This tends to lose the thread of the Data-Sender context.

Nonetheless, I've also noticed that:
* some of the bullets under "As a Data Sender" are about sending control 
packets, not data.
* some of the bullets under "As a Data Receiver" are about receiving 
control packets, not data.

So I shall have to restructure the whole section.
Let me do that, then give it to you to review again.

==
> if it receives an ECN-setup SYN or ECN-setup SYN/ACK [RFC3168] during 
> the same
> - to avoid doubt in citing this RFC2119 requirement, can we write:
> if a Data Receiver receives an ECN-setup SYN or ECN-setup SYN/ACK 
> [RFC3168] during the same
> ===
> If for any reason it is not willing to
> - to avoid doubt in citing this RFC2119 requirement, can we write:
> If for any reason the Data Receiver is not willing to
> ===
> it MUST NOT use reception
>
> - to avoid doubt in citing this RFC2119 requirement, can we write:
>
> A Data Receiver MUST NOT use reception

[BB] As above, I'll restructure the whole of this section before giving 
to you to review again.
Sorry about this.


> ===
> correct ECN feedback logic, as the packets
> - could we replace /as/?
> correct ECN feedback logic, because packets
> ===
> Whenever a host feeds back the value
> - Is that the Data Receiver? Sender? or both? - it would better to 
> match the clauses above.

[BB] Yes, this could s/host/Data Receiver/
But I will also make it clear that the stuff about the feedback being on 
a retransmission is about a retransmission for the other half connection.

> ===
> When a host first enters AccECN mode, in its role as a Data Receiver
> - could this be more simply said:
> When Data Receiver first enters AccECN mode,

[BB] Not really, because a host enters AccECN mode as a whole (not 
separately per half connection).

> ==
> When a host enters AccECN mode, in its role as a Data Sender
> - could this be more simply:
> When Data Sender first enters AccECN mode,

[BB] Ditto.

> ==
> A host MUST NOT interpret the 3
> - Is that the Data Receiver? Sender? or both? Client? Server?
> A Data Receiver MUST NOT interpret the 3

[BB] This does really mean "a host".
It applies across the 3WHS and data transfer, so it's not just about 
Data receiver or Data sender. And it applies to client and server. So it 
is a general statement about what hosts interpret.

> ==
> An implementer MAY develop an alternative algorithm as long as it 
> satisfies these requirements.¶
> - doesn't seem like a /MAY/ can this be /may/ or /is permitted to/?

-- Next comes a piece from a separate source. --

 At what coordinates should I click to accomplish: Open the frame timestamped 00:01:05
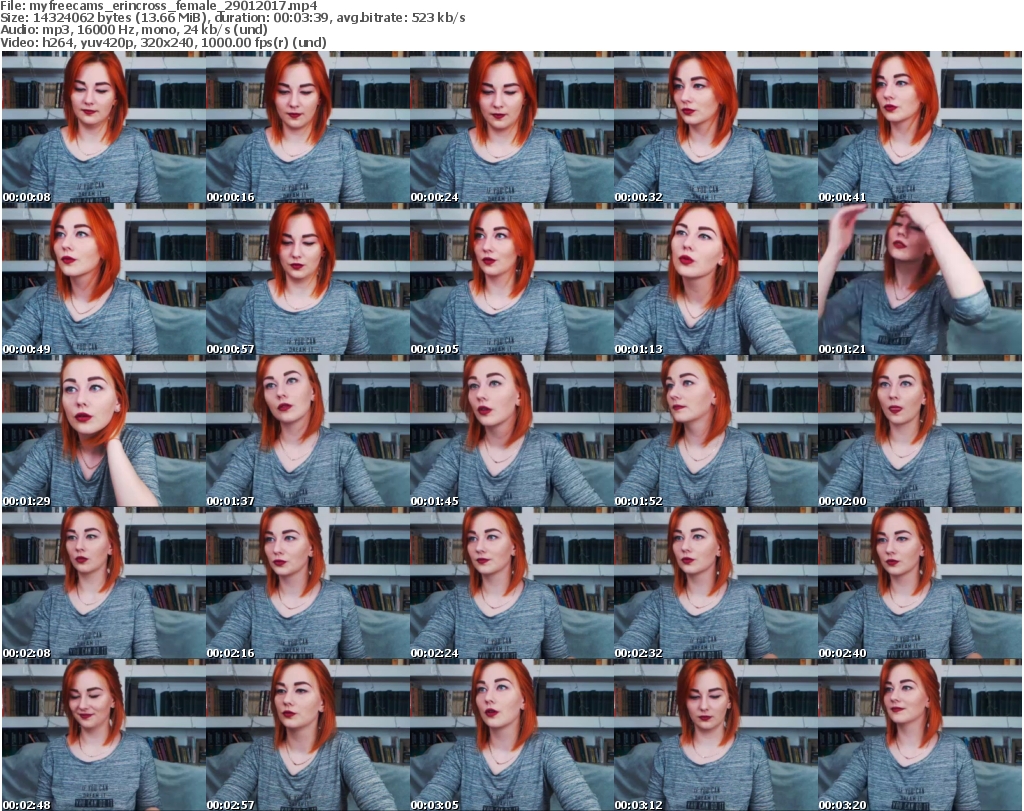pos(511,280)
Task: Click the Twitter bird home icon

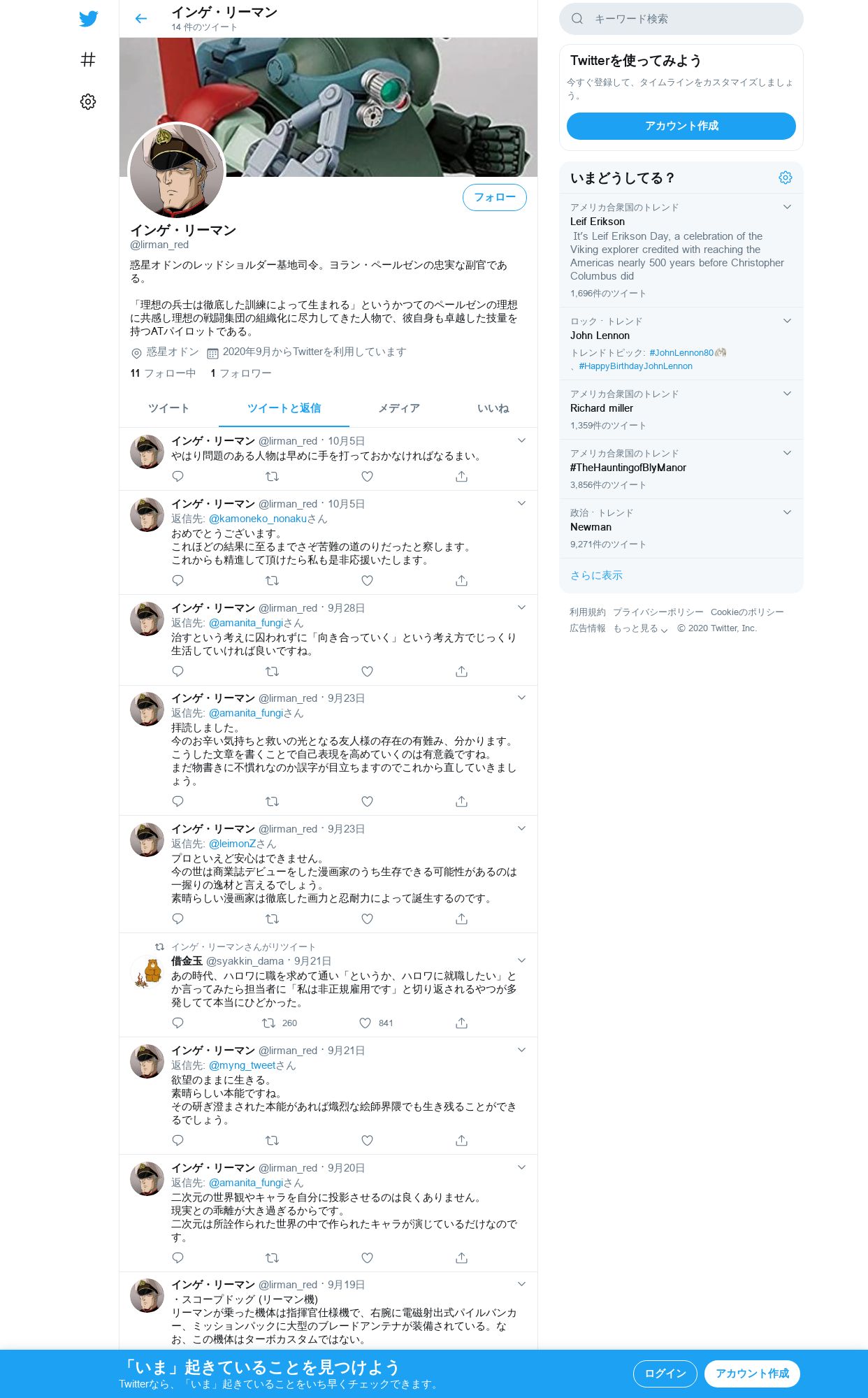Action: pyautogui.click(x=88, y=19)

[BB] I've checked the definition of 'MAY' in RFC2119, and I'm pretty 
sure we really do mean 'MAY', but I'm always willing to be corrected.
Can you try to explain why your understanding of 'MAY' would be 
inappropriate here?

I'm guessing that perhaps "an implementation MAY do x", but "an 
implementer may do y"?
If that's your concern, I would say in this case, "an implementer may 
produce code that MAY do y," so I don't see a great difference.

> ==
> the Data Sender SHOULD believe the ACE counter, unless it can be sure 
> that it is counting all control packets correctly.¶
> - what does believe mean? use?

     '...SHOULD consider the ACE counter to be correct (and its count of 
control packets to be incomplete)'

> ===
> Section 3.2.3. The AccECN Option
> - Could we please add RFC-Ed instructions to ensure replacement of 
> TBD1 and TBD2 during final edit?

[BB] In my local editor's copy, we already have the early assignment 
numbers now.

> ===
> All implementations of a Data Sender that read any AccECN Option MUST 
> be able to read in AccECN Options of any of the above lengths.
> - I think /in/ seems odd.
> - This makes me wonder what happens if they do not?
> - REQUIRED to implement?

[BB] I can s/read in/read/
For any spec (not only AccECN), if an implementation does not implement 
a 'MUST', it is not an implementation of the spec. So all bets would be off.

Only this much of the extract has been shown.